(Source material Opens)
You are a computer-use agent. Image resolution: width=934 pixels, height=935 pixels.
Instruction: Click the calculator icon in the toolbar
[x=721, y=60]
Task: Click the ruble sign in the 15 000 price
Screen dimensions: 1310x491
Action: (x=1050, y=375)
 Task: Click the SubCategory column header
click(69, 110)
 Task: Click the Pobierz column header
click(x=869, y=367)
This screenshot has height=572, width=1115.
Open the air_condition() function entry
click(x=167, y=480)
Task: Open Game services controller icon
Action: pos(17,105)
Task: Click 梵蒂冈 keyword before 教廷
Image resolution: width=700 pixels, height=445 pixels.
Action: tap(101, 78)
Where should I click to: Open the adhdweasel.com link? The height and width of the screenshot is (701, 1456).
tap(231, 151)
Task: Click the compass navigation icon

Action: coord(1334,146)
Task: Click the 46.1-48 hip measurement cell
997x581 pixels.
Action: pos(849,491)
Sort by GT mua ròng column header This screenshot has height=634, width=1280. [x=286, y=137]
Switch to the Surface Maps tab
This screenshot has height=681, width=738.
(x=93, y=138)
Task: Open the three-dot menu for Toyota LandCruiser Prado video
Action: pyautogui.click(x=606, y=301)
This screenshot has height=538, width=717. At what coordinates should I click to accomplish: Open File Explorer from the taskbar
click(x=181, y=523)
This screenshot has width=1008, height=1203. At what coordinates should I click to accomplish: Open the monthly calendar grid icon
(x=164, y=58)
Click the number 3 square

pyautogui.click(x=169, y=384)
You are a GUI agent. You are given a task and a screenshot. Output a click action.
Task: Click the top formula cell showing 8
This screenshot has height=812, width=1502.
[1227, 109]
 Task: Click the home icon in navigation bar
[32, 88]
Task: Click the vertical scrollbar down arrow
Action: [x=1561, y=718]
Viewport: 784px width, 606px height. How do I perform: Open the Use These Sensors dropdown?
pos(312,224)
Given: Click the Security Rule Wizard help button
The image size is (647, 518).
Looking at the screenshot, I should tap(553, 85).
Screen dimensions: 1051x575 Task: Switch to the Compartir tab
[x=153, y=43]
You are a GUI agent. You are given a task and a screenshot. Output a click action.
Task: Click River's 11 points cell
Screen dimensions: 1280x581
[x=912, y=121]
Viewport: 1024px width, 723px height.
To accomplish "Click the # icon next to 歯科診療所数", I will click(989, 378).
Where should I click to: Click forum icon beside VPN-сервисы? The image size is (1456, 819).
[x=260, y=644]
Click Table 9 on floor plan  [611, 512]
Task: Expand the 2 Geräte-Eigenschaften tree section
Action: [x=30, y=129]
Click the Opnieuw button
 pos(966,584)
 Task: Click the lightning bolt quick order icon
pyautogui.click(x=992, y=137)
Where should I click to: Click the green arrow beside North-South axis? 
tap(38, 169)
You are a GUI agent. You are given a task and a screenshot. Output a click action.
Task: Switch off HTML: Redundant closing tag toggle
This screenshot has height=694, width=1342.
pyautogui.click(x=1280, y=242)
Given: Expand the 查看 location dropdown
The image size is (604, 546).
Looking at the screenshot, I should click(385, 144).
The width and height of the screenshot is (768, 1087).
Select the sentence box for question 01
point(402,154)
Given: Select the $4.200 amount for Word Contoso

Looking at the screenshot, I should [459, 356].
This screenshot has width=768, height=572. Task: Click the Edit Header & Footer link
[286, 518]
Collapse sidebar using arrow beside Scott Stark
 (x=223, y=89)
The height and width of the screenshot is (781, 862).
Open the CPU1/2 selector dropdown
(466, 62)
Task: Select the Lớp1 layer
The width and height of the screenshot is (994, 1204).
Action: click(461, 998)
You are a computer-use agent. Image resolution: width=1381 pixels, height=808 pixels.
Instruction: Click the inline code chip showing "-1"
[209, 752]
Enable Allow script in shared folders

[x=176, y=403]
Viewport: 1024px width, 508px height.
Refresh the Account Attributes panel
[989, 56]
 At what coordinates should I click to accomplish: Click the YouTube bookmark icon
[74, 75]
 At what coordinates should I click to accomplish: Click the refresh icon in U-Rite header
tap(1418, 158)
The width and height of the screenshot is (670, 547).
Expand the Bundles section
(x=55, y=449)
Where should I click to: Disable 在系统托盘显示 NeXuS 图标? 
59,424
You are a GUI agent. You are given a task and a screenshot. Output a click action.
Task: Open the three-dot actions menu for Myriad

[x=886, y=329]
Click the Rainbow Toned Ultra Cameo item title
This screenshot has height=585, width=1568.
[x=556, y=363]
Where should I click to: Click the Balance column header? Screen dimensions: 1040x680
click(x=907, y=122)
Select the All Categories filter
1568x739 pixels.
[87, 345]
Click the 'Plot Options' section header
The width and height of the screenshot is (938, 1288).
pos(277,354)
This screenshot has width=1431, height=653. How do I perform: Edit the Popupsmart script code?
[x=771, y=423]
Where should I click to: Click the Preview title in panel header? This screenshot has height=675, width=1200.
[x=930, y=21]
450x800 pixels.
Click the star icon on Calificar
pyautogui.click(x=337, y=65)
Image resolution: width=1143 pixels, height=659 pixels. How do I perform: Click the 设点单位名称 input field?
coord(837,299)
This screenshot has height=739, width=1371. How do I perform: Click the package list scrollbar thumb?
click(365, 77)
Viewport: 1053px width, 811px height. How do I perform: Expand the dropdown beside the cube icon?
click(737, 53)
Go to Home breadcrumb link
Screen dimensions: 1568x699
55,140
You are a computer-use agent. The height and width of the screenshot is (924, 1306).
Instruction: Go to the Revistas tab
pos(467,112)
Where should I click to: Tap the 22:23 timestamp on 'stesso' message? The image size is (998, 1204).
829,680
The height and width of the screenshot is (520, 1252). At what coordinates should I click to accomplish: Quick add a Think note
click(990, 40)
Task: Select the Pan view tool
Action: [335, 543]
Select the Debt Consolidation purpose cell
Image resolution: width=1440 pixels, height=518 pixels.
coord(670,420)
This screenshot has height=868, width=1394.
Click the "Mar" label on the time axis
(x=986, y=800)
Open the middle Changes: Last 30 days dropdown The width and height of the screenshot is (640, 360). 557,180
(Source material Closes)
From the entries above, write out only the lines starting at the line that holds "This screenshot has width=1431, height=653." and ending at the line that holds "450x800 pixels.", keeping both and matching them exactly.

Output for this exercise:
This screenshot has width=1431, height=653. How do I perform: Edit the Popupsmart script code?
[x=771, y=423]
Where should I click to: Click the Preview title in panel header? This screenshot has height=675, width=1200.
[x=930, y=21]
450x800 pixels.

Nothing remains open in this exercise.